Six unrelated children with a unique association of short stature, dysmorphic features, and speech delay are reported from the Harbor/Univ of California at Los Angeles Med Center, the Kennedy Memorial Hospital, Boston, the Beilinson Med Center, the District General Hospital, Stanford, England, and the Cedars-Sinai Med Cntr, Univ of California, LA. Two were French-Canadian, 2 British, 1 Iranian, and 1 Israeli ancestry. All had growth retardation during the first year, delayed bone age, severe speech delay and normal or only mildly retarded intelligence. The strikingly similar facial features consisted of a large long nose, thick lips, broad mouth, deep-set eyes and long eyelashes. Growth hormone stimulation, somatomedin-C levels, thyroid, karyotype, and dermatoglyphics were normal. [1]
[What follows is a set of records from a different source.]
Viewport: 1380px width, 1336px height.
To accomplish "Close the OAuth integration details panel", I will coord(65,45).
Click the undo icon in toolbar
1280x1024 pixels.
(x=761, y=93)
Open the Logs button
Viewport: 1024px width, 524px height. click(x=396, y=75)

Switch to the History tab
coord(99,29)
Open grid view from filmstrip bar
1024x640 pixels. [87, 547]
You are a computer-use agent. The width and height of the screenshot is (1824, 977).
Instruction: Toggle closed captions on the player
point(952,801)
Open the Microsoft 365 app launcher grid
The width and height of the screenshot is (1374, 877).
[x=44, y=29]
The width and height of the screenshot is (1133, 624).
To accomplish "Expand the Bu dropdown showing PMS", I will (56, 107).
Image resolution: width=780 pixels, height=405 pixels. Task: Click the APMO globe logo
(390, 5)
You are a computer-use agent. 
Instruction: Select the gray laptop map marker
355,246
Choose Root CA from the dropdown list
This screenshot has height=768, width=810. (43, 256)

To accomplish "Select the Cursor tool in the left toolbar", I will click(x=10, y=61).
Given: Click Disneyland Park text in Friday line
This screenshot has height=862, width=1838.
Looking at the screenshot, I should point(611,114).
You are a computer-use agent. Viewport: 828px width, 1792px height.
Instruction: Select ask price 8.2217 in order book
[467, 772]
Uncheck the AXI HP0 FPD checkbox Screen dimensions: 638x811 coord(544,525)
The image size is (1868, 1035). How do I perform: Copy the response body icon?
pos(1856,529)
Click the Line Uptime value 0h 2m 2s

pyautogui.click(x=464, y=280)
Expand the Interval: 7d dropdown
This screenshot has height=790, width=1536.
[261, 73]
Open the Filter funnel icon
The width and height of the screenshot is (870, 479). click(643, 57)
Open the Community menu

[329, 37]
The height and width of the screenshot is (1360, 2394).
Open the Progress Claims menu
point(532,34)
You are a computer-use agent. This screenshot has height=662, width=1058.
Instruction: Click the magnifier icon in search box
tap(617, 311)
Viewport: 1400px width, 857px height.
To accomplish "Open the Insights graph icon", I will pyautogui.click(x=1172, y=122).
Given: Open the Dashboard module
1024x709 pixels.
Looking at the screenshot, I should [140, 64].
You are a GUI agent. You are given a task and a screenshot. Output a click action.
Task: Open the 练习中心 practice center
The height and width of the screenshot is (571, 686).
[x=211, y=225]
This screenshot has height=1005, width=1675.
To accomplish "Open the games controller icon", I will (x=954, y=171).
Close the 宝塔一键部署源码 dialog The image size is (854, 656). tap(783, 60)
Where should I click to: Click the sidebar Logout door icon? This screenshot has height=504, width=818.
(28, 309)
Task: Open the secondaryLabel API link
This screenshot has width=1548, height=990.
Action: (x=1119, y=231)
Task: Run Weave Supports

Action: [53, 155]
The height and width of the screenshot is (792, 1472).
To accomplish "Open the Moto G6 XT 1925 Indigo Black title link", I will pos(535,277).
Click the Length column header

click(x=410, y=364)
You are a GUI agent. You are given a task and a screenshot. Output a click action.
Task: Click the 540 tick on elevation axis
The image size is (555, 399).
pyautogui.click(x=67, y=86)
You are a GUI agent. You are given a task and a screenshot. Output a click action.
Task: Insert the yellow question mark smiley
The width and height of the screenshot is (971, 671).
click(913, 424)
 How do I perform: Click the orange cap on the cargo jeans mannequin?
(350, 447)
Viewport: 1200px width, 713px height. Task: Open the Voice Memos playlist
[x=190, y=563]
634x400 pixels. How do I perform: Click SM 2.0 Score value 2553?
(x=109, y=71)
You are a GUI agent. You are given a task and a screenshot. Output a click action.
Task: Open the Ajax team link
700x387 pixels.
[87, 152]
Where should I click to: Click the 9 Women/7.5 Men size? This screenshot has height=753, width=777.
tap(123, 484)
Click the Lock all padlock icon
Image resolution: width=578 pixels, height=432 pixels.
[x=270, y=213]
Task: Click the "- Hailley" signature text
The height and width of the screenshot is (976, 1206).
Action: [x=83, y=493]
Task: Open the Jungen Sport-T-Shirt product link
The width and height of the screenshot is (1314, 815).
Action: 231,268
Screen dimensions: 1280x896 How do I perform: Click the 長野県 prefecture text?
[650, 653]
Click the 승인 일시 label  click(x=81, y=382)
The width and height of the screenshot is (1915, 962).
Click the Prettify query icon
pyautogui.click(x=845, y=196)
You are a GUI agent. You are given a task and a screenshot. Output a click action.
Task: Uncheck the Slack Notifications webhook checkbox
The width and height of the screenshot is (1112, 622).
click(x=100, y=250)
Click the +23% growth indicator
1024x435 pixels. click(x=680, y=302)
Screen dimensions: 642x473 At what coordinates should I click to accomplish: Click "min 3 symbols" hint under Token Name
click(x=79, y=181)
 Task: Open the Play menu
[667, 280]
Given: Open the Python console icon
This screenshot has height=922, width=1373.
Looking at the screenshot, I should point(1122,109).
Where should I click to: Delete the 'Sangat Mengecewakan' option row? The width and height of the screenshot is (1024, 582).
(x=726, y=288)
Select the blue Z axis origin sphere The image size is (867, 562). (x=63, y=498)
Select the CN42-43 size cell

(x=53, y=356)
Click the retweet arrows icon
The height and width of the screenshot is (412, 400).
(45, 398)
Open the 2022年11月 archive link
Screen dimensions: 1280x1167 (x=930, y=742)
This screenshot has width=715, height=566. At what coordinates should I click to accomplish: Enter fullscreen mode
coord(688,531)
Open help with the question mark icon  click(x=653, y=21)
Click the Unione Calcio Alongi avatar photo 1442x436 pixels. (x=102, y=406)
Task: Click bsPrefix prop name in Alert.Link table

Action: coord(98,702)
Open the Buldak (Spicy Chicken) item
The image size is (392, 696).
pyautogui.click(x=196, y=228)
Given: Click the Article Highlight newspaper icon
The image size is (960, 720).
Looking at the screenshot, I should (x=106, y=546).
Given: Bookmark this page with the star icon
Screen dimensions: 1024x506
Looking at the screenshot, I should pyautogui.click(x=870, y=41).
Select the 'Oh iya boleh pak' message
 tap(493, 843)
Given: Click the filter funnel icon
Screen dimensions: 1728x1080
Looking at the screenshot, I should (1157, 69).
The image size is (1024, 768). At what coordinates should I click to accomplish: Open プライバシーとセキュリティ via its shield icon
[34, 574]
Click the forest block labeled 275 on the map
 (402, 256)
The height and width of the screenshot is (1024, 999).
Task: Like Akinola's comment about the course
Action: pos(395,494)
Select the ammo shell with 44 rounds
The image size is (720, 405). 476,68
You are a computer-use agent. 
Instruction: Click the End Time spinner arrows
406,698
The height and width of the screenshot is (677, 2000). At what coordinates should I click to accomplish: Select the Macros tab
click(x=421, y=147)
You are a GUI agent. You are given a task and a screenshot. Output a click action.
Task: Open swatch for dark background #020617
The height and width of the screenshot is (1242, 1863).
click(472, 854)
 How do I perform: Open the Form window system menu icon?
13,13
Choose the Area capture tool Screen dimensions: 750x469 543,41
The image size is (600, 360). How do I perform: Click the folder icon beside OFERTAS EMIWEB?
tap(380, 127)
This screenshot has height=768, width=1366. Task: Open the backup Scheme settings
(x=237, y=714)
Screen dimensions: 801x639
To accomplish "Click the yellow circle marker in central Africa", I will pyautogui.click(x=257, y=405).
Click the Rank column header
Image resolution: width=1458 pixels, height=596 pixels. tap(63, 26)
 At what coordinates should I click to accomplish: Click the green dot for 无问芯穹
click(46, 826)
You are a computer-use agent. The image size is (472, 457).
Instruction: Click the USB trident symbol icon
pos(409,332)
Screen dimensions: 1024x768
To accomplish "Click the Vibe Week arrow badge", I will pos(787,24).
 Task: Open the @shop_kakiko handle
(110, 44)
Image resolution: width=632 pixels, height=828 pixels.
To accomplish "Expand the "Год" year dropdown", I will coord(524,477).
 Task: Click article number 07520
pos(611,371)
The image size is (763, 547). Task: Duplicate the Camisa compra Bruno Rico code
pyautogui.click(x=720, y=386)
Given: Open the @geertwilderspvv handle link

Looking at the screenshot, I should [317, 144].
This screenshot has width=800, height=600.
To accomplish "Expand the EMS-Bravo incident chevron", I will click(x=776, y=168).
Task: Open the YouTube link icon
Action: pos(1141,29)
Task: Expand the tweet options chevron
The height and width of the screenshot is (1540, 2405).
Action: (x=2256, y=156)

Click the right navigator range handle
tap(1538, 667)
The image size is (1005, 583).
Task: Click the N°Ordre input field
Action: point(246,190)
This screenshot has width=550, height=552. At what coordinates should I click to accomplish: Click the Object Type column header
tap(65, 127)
COMMENT. This unique syndrome was named after the hospitals where the first 2 patients were recognized (Pelletier and Feingold and Leisti et al. In: Bergsma D. ed. Syndrome identification: Vol 1, No 1 and Vol 2, No. 1. White Plains, NY:Nat Foundation-March of Dimes,1973-74). The differential diagnosis includes the Rubinstein-Taybi syndrome, Russell-Silver syndrome, Williams and Noonan syndromes, and Dubowitz and Seckel syndromes.